### Problem:
The full data must be written out exactly, with every line included.

::: Record set :::

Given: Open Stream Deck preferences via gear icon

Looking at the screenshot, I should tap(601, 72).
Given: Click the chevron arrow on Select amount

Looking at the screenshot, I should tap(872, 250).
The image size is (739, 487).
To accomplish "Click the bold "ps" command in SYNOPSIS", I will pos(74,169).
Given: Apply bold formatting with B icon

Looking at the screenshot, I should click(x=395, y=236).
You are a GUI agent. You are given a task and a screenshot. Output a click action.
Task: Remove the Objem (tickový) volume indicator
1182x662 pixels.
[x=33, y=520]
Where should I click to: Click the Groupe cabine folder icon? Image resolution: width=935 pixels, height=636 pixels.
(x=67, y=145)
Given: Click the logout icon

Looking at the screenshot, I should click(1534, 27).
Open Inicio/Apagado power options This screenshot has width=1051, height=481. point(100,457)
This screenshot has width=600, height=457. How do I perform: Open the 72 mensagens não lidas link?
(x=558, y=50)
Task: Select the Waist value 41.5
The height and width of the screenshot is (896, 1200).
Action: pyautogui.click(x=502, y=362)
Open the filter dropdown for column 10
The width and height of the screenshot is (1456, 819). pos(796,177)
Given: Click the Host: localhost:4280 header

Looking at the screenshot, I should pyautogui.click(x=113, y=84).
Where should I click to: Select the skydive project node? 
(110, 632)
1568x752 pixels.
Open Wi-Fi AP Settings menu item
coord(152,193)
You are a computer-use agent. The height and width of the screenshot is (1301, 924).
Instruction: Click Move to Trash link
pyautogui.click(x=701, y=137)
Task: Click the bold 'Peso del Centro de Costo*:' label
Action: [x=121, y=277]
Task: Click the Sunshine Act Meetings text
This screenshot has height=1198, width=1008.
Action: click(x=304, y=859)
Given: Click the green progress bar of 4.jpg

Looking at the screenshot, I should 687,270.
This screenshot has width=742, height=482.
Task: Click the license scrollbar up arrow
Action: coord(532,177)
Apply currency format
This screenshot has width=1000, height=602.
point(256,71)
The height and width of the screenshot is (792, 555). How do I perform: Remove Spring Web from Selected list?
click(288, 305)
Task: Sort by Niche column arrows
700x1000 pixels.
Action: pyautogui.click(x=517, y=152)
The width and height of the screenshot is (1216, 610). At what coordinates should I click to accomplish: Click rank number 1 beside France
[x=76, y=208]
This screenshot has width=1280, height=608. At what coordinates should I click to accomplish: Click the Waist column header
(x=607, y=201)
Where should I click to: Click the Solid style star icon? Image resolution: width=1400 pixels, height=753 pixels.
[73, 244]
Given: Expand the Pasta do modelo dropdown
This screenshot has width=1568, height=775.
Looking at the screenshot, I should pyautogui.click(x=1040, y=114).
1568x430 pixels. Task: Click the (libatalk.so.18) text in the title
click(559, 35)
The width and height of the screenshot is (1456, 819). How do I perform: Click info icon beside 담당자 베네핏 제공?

:::

### Task answer:
Given: Open Stream Deck preferences via gear icon

Looking at the screenshot, I should tap(601, 72).
Given: Click the chevron arrow on Select amount

Looking at the screenshot, I should tap(872, 250).
The image size is (739, 487).
To accomplish "Click the bold "ps" command in SYNOPSIS", I will pos(74,169).
Given: Apply bold formatting with B icon

Looking at the screenshot, I should click(x=395, y=236).
You are a GUI agent. You are given a task and a screenshot. Output a click action.
Task: Remove the Objem (tickový) volume indicator
1182x662 pixels.
[x=33, y=520]
Where should I click to: Click the Groupe cabine folder icon? Image resolution: width=935 pixels, height=636 pixels.
(x=67, y=145)
Given: Click the logout icon

Looking at the screenshot, I should click(1534, 27).
Open Inicio/Apagado power options This screenshot has width=1051, height=481. point(100,457)
This screenshot has width=600, height=457. How do I perform: Open the 72 mensagens não lidas link?
(x=558, y=50)
Task: Select the Waist value 41.5
The height and width of the screenshot is (896, 1200).
Action: pyautogui.click(x=502, y=362)
Open the filter dropdown for column 10
The width and height of the screenshot is (1456, 819). pos(796,177)
Given: Click the Host: localhost:4280 header

Looking at the screenshot, I should pyautogui.click(x=113, y=84).
Where should I click to: Select the skydive project node? 
(110, 632)
1568x752 pixels.
Open Wi-Fi AP Settings menu item
coord(152,193)
You are a computer-use agent. The height and width of the screenshot is (1301, 924).
Instruction: Click Move to Trash link
pyautogui.click(x=701, y=137)
Task: Click the bold 'Peso del Centro de Costo*:' label
Action: [x=121, y=277]
Task: Click the Sunshine Act Meetings text
This screenshot has height=1198, width=1008.
Action: click(x=304, y=859)
Given: Click the green progress bar of 4.jpg

Looking at the screenshot, I should 687,270.
This screenshot has width=742, height=482.
Task: Click the license scrollbar up arrow
Action: coord(532,177)
Apply currency format
This screenshot has width=1000, height=602.
point(256,71)
The height and width of the screenshot is (792, 555). How do I perform: Remove Spring Web from Selected list?
click(288, 305)
Task: Sort by Niche column arrows
700x1000 pixels.
Action: pyautogui.click(x=517, y=152)
The width and height of the screenshot is (1216, 610). At what coordinates should I click to accomplish: Click rank number 1 beside France
[x=76, y=208]
This screenshot has width=1280, height=608. At what coordinates should I click to accomplish: Click the Waist column header
(x=607, y=201)
Where should I click to: Click the Solid style star icon? Image resolution: width=1400 pixels, height=753 pixels.
[73, 244]
Given: Expand the Pasta do modelo dropdown
This screenshot has width=1568, height=775.
Looking at the screenshot, I should pyautogui.click(x=1040, y=114).
1568x430 pixels. Task: Click the (libatalk.so.18) text in the title
click(559, 35)
The width and height of the screenshot is (1456, 819). How do I perform: Click info icon beside 담당자 베네핏 제공?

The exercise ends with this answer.